Every entry below must be reproduced exactly.

[Source data]
○ ○ ○ ○ ○
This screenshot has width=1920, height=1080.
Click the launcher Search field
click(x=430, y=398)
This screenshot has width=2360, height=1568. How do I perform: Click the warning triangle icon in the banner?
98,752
○ ○ ○ ○ ○
**Task result**
This screenshot has width=1920, height=1080.
Click the launcher Search field
click(x=430, y=398)
This screenshot has width=2360, height=1568. How do I perform: Click the warning triangle icon in the banner?
98,752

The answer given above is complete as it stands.